» **Provided data**:
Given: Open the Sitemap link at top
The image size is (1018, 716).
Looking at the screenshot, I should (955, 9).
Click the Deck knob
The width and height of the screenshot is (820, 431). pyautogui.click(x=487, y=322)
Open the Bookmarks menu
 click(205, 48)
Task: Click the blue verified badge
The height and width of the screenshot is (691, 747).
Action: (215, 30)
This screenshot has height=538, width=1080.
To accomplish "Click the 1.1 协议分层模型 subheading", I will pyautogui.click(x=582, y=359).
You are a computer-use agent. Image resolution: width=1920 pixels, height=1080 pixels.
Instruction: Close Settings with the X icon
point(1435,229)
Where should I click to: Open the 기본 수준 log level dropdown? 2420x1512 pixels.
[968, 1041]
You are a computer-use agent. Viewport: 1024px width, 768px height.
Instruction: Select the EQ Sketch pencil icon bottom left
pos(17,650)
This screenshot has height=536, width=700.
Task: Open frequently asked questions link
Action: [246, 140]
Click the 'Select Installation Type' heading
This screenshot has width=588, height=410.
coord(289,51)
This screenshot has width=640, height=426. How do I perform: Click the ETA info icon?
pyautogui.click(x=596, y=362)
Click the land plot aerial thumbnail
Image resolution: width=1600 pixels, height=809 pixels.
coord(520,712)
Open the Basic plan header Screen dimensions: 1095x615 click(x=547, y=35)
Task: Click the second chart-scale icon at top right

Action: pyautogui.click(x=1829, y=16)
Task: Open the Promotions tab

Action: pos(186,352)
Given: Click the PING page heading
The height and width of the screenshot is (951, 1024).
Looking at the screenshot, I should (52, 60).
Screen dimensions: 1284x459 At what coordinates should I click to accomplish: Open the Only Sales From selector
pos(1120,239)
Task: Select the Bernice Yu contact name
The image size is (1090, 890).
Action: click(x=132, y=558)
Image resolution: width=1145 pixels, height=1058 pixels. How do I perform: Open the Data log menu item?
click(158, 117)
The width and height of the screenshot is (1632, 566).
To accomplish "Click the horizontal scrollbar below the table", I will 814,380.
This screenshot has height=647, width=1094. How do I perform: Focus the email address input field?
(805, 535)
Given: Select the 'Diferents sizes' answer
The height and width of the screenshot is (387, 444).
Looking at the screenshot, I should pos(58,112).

» **Problem statement**: Identify every line in the rows above that contains the word "Open", and copy each of those lines in full.

» **Task response**:
Given: Open the Sitemap link at top
Open the Bookmarks menu
Where should I click to: Open the 기본 수준 log level dropdown? 2420x1512 pixels.
Task: Open frequently asked questions link
Open the Basic plan header Screen dimensions: 1095x615 click(x=547, y=35)
Task: Open the Promotions tab
Screen dimensions: 1284x459 At what coordinates should I click to accomplish: Open the Only Sales From selector
Image resolution: width=1145 pixels, height=1058 pixels. How do I perform: Open the Data log menu item?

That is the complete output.